Task description: Every line containing "button" should be identified and copied from the data below.

◇ ◇ ◇

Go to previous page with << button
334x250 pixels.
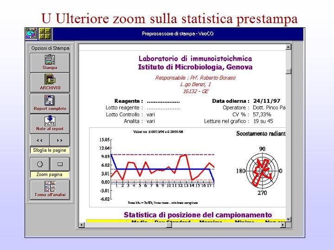(x=40, y=140)
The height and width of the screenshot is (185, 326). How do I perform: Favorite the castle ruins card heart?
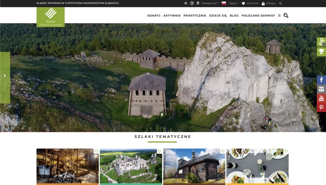pyautogui.click(x=159, y=151)
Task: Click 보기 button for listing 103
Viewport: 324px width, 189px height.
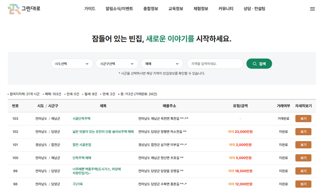Action: [x=303, y=119]
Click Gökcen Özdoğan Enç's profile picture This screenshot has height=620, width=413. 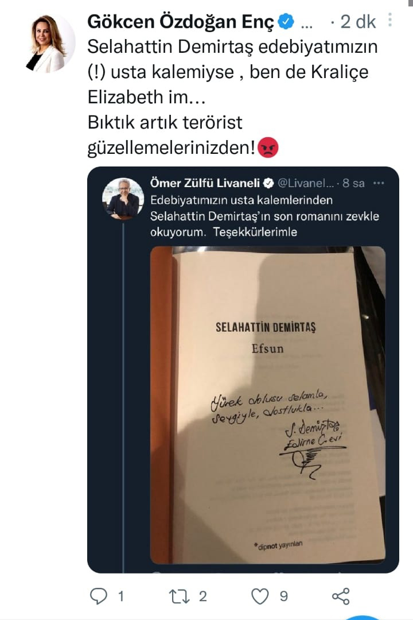pyautogui.click(x=50, y=44)
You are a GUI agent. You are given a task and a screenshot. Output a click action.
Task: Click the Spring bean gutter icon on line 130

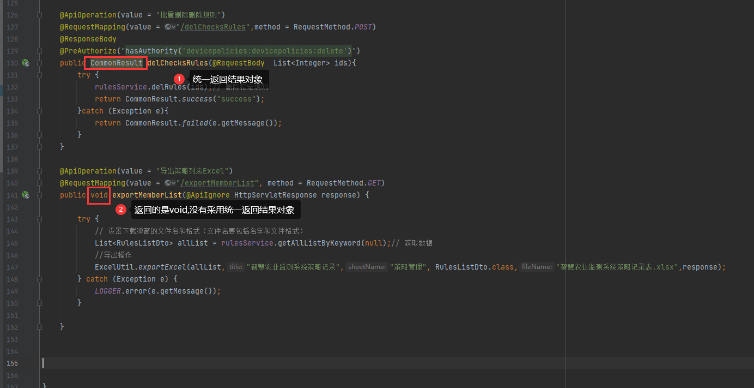point(25,63)
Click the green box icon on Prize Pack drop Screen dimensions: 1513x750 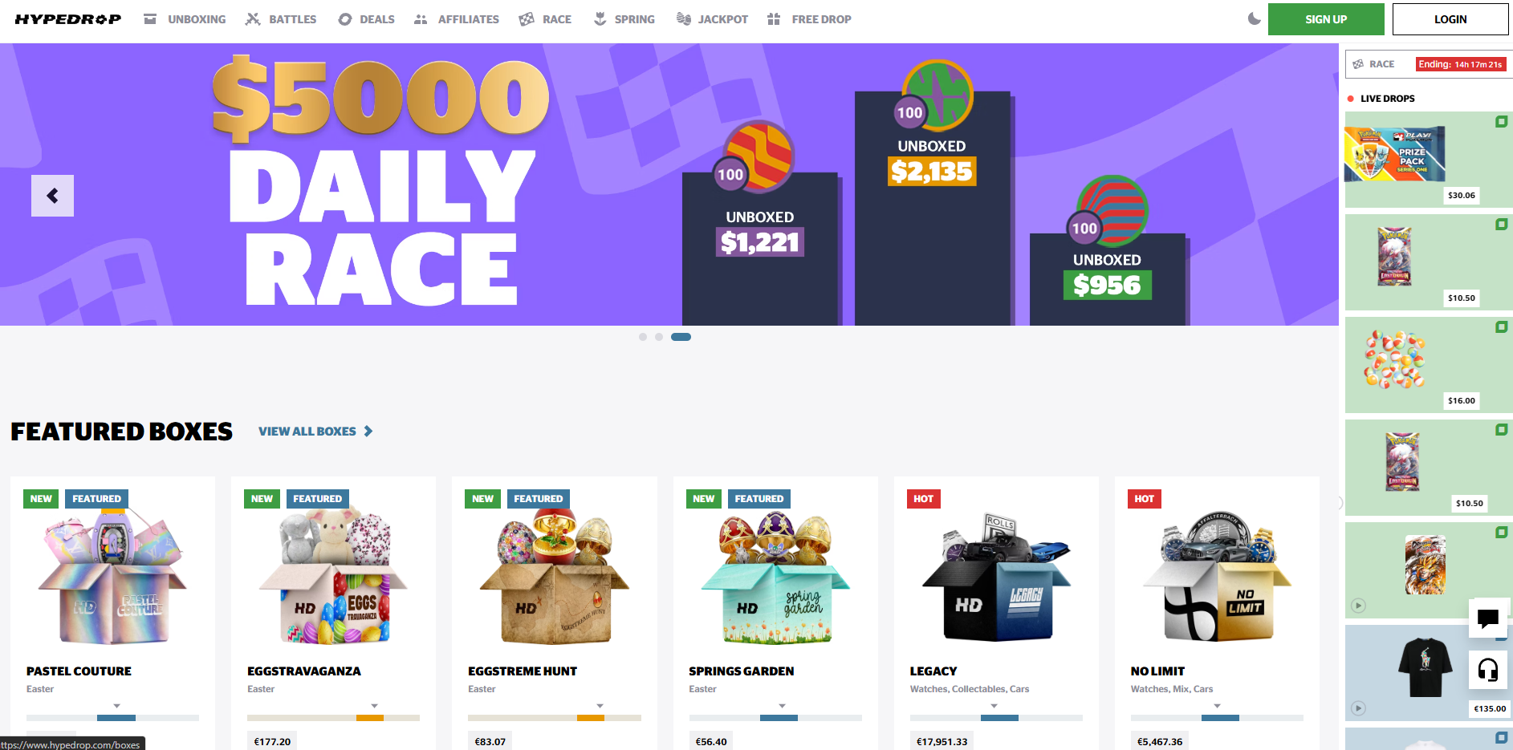pyautogui.click(x=1501, y=122)
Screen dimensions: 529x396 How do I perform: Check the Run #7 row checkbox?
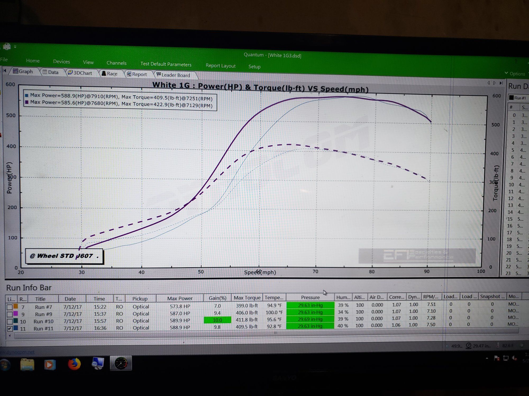pyautogui.click(x=10, y=307)
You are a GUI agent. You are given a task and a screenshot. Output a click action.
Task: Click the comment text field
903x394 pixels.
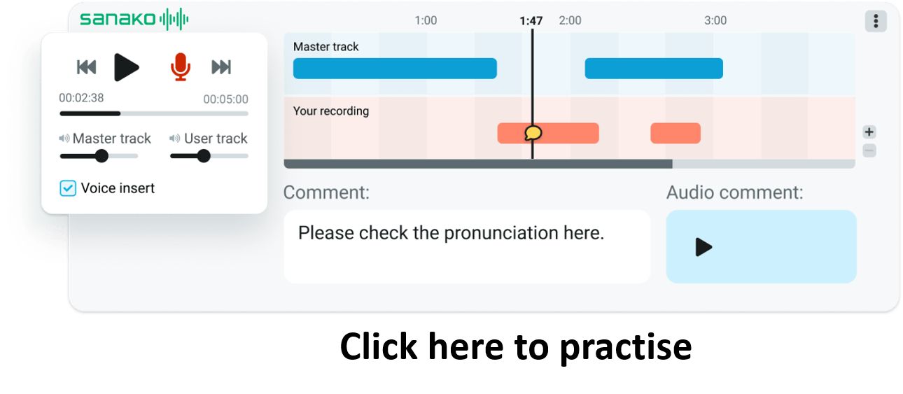tap(467, 246)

◇ ◇ ◇

Reply:
Go to previous page with << button
Task: Click 보기 button for listing 103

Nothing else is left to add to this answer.